Personally, I hate the rush to Christmas that begins before Halloween and practically steamrollers over the humbling nature of Thanksgiving as if they were mere steppingstones to the “Really Important Holiday.” Therefore, I usually endeavor to ignore things that attempt to generate my holiday cheer earlier than the second week in December, summoning a mighty effort to dismiss the onslaught of cheap commercialism that modern society relentlessly imposes on what is supposed to be the most sacred day on the Christian calendar – which means I have to change my route when walking my dog to miss seeing the overly garish yard decorations in the neighborhood.
So a special thanks to the ingenious members of Le Petomane for presenting a holiday extravaganza that is such a healthy dose of vinegar in the season of treacle that I was thrilled to watch a stage filled with Santa’s elves.
It is, in fact, a revival from a few years past, although it was new to me. An inventive and irreverent cross-breeding of a children’s story reminiscent of Rankin-Bass (Rudolph the Red-Nosed Reindeer, The Year Without A Santa Claus) with science-fiction movies that featured over-sized, nuclear-enriched monsters rampaging through American cities, it affords us the opportunity to witness several indelible performances from company members that include:
• Kyle Ware’s sharply spastic physical comedy as an elf named Kenny who is struggling to maintain his usual sunny elve’s disposition.
• The nimble run of interchangeable auxiliary characters played by Tony Dingman, all named Henson, who prove useful, if highly disposable, fodder when the action gets tough.
• Heather Burn’s depiction of Mrs. Klaus as a strict, but motherly, CEO of Santa’s Workshop.
• A delightful song and dance from Gregory and Abigail Bailey Maupin that was as sweet as it was satirical.
The musical numbers are especially smart about their lyrics, and by themselves might warrant a second viewing (or a cast album?). Mr. Dingman’s song about being a sacrificial foot soldier is especially observant in its detail, while Ms.
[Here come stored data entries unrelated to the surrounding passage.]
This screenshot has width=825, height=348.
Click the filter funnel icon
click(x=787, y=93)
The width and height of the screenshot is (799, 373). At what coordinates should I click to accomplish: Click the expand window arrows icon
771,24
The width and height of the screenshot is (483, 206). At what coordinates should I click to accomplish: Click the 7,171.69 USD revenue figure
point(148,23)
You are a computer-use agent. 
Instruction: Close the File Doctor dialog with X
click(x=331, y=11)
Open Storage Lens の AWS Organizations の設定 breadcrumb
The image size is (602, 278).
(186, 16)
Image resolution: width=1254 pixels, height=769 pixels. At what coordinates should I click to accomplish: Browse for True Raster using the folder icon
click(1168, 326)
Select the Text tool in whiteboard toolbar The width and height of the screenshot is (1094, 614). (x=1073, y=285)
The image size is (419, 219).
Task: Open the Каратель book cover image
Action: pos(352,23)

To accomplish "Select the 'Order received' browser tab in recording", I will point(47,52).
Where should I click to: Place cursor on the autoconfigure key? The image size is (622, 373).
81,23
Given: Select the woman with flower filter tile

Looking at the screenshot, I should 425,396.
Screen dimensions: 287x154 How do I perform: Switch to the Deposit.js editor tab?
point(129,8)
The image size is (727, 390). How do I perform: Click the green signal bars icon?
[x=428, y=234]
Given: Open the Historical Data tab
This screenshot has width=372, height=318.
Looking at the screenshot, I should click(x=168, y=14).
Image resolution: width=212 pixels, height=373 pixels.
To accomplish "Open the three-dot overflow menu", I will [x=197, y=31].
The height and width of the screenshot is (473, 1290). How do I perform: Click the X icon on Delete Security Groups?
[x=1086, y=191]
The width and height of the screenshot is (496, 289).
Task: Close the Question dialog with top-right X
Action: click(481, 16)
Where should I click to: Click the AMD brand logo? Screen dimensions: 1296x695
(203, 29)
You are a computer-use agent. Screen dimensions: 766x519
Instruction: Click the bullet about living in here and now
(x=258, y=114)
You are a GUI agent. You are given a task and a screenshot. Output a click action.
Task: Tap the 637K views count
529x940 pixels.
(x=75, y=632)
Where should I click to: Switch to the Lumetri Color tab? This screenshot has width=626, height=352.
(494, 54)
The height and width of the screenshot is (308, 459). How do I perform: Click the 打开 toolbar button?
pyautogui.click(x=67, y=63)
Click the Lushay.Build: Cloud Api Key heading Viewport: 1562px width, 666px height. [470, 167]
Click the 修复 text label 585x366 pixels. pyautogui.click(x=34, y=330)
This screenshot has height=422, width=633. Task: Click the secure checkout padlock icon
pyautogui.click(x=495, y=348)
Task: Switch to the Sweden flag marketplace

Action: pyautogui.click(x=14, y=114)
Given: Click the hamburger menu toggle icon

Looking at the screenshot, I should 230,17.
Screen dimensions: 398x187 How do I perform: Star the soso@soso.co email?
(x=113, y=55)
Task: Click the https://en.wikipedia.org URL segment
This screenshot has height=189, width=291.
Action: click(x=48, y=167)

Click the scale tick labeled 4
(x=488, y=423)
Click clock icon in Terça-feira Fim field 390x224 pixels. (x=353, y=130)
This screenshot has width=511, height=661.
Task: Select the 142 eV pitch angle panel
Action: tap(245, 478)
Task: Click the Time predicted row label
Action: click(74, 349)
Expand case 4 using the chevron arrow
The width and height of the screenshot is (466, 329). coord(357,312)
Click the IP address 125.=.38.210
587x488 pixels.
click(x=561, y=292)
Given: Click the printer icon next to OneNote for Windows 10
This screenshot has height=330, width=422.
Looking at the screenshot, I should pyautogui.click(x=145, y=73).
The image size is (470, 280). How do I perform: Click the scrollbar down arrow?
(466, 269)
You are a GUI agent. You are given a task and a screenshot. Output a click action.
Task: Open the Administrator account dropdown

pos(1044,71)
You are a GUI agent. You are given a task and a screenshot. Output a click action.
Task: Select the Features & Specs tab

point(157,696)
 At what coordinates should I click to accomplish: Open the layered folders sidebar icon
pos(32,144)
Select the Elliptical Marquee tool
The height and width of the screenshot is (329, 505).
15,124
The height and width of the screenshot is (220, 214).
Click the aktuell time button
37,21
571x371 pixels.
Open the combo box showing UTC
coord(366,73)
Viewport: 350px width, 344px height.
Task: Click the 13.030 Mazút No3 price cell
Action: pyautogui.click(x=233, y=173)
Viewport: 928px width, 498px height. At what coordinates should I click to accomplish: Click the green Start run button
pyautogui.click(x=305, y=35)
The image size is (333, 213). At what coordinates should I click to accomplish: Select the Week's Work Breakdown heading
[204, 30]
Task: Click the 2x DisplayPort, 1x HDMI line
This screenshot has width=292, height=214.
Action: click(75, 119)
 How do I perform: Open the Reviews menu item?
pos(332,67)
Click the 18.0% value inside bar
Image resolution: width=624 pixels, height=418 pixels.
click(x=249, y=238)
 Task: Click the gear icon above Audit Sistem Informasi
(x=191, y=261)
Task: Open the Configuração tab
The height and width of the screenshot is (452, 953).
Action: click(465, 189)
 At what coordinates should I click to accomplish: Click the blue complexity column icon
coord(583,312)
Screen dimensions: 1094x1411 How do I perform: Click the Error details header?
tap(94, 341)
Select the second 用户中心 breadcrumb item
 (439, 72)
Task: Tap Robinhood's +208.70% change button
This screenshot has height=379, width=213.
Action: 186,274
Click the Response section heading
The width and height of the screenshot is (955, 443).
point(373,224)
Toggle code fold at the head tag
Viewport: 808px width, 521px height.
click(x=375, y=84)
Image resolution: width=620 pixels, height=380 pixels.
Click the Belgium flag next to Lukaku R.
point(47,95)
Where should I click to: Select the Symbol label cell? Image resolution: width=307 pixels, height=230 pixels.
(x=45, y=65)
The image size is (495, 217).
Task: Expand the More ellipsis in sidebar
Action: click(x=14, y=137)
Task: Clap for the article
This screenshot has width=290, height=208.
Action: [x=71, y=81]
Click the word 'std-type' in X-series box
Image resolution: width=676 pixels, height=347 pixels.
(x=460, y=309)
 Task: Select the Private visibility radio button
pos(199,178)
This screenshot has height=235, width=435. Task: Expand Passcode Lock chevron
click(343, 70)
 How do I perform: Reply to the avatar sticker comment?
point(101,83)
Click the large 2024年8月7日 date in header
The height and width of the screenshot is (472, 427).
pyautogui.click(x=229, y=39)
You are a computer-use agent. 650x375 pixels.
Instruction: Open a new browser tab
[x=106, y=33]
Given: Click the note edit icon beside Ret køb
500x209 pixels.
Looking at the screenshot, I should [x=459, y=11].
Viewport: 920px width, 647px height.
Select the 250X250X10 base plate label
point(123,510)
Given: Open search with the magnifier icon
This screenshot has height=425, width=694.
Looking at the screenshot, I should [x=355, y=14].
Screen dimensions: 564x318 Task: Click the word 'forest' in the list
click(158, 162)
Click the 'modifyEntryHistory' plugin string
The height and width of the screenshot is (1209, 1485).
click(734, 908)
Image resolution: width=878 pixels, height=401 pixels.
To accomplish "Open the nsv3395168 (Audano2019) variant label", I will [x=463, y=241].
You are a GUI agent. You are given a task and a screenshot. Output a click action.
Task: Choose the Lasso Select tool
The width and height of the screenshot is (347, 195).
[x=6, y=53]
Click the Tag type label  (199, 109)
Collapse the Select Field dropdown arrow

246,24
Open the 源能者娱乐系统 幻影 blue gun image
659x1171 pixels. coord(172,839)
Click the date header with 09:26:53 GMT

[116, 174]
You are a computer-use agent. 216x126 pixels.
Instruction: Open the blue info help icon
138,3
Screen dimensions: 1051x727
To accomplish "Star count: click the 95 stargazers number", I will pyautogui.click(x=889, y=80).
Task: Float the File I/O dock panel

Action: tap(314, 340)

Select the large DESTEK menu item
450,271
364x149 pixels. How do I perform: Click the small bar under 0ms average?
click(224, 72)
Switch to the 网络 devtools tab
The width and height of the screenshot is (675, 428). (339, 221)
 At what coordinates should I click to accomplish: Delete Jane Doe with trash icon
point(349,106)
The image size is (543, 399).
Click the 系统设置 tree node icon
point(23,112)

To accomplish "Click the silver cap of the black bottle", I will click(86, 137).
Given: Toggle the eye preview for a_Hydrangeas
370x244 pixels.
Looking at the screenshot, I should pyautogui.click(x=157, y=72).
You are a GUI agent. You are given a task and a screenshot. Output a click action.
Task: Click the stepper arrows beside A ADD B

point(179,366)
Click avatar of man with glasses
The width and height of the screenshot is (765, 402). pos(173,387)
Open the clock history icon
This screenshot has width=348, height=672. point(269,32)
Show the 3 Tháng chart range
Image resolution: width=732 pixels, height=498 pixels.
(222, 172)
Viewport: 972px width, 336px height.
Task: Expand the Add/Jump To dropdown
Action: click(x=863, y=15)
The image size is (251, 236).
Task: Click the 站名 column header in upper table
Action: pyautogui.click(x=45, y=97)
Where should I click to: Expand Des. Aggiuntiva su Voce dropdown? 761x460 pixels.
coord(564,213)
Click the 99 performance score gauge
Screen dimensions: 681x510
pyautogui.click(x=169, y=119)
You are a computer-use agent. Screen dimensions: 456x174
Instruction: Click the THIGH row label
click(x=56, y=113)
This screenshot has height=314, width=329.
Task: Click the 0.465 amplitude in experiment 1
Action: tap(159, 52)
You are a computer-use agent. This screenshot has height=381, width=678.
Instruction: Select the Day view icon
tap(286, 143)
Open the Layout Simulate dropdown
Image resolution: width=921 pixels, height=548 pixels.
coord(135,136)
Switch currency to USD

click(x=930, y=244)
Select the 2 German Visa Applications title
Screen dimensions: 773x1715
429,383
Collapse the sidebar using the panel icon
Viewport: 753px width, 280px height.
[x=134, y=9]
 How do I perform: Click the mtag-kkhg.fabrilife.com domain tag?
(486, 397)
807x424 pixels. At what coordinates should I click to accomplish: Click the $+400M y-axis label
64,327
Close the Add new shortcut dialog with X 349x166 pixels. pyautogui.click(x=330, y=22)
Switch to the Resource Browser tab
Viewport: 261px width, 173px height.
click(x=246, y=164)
Maupin’s patented ability to summon a wealth of artificial satirical charm is never more effective than when she is singing and skipping across the stage in this show. One of her purposes is to provide an object of desire for more than one elf, and she does so with a mid-century style and grace that is one of the hallmarks of this company. So much of their work is informed by a sure understanding of the culture of the past, whether it be channeling Vera-Ellen in White Christmas or paying tribute to the original Star Trek. Sharp eyed audience members will, I think, not miss the latter reference, but I will say no more.
There is even a moment that asks an important question about the ubiquity and redundancy of traditional holiday entertainments, suggesting that if audiences seek the comfort and complacency of the overly-familiar, maybe it is because they are offered little else at year’s end. Le Petomane may be extremely silly, but they are also very smart.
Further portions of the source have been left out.